The cost appears to be one of the things in its favor.


Gaslighting unwelcome.

It would be disastrous if a program in any way like this went ahead, because it would be seen as a substitute for fixing the root problem, would steal funding from the latter, and would do nothing to stop the ocean acidification that threatens the roots of the global ocean ecosystem.


Precisely. It's like installing plumbing to divert a roof leak instead of fixing the leak. "But we would have extra water from the leak!".


Or like using a painkiller to cure the hangover....


If we dim the sun, the brakes are off for burning fossil fuels, especially as yields from solar will decrease.

Great news if you're in the fossil fuel business, bad news if the side effects of burning fossil fuels besides the carbon emissions bother you.

In particular, ecosystem/habitat destruction would only be amplified by the dimming.


Except, you know, for the change in distribution of temperature with latitude, and changes in precipitation patterns, and acidification of the ocean. And the aerosols will change the color of the sky. The sun will be surrounded by a bilious corona of scattered light. But all that is still better than unaddressed CO2 emission.

The decrease in solar yield will be quite modest.

Your argument is like "discovering imperfect treatments for lung cancer just encourages smoking."


> "discovering imperfect treatments for lung cancer just encourages smoking"

Well yes, it does? The better the treatment the less reason to avoid it.


The monstrous part is then saying we shouldn't look for lung cancer treatments.


Eh not necessarily. Not all lung cancers are caused by smoking, nor is it the only thing influencing the decision. I'd imagine the ever increasing prices of cigarettes and a ban from smoking in public places play a larger role in discouraging it.


I wonder if that could backfire if the reduced irradiation would reduce the plants' ability to remove carbon from the atmosphere.


Plants primarily photosynthesize visible light (400-700nm), wherein proposals to 'dim the sun' are speaking of infrared light.


Serious but potentially seriously stupid question: If clouds cool the earth, and we have a fresh water shortage, what if we boil the oceans?

Hear me out.

What if we had large floating barges of dark surfaces floating in hot areas. And what if we set it up so the dark surface was just an inch under water. Wouldn't this cause the sun to evaporate more water than it normally would, thereby increasing clouds in the sky, and potentially addressing two climate issues at once?

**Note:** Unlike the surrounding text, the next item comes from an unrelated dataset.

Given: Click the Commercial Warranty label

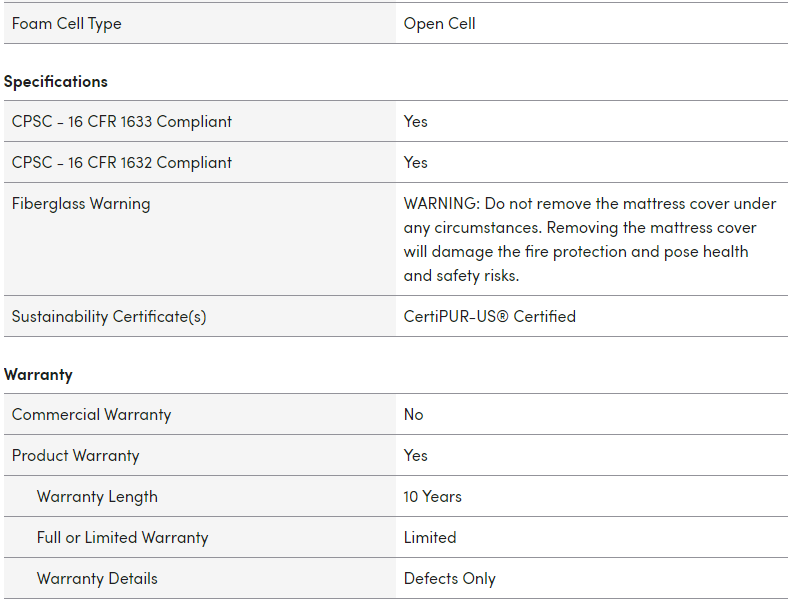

There's probably a million reasons why that's stupid, but I can't think of them at the moment. Seems like a simple solution to a complex problem.


Low-atmosphere cloud causes more warming than reflection. The positive feedback loop between increased surface temperature and increased evaporation is part of IPCC modelling; the term you want is "radiative forcing".

If you want a ground solution, there's surprising value in painting roofs white and selecting light colored road surfaces. I believe there's even a material which is calculated to radiate in the less-absorbed bands, so it can have a positive cooling effect.


Thanks for this response, by the way! I forgot to reply. This was really helpful.


From the article:

Andy Parker, British climate researcher:

Unless we find a way to remove carbon in quantities not imaginable presently, dimming would be the only way to stop or reverse rapidly rising temperature


Can’t find the sauce, but MIT published a concept study about putting giant Mylar balloons at the L1 LaGrange point to reflect solar radiation as an alternative to aerosols.


A slight tangent, but there was an interesting experiment by Russia in the 1990s that involved solar reflectors on satellites to shine more light on the Earth. See Znamya (satellite): https://en.wikipedia.org/wiki/Znamya_(satellite)


>>> Dimming the sun

What could possibly go wrong?


Why on earth would anyone think a cooler but darker Earth is less of a catastrophic ecosystem change?

This is so wrongheaded that I’m actually wondering if this story was pitched by some group that wants to smear geoengineering. I mean, geoengineering has a lot of ideas in it that are (while still out there) much less viscerally horrifying than blotting out the sun.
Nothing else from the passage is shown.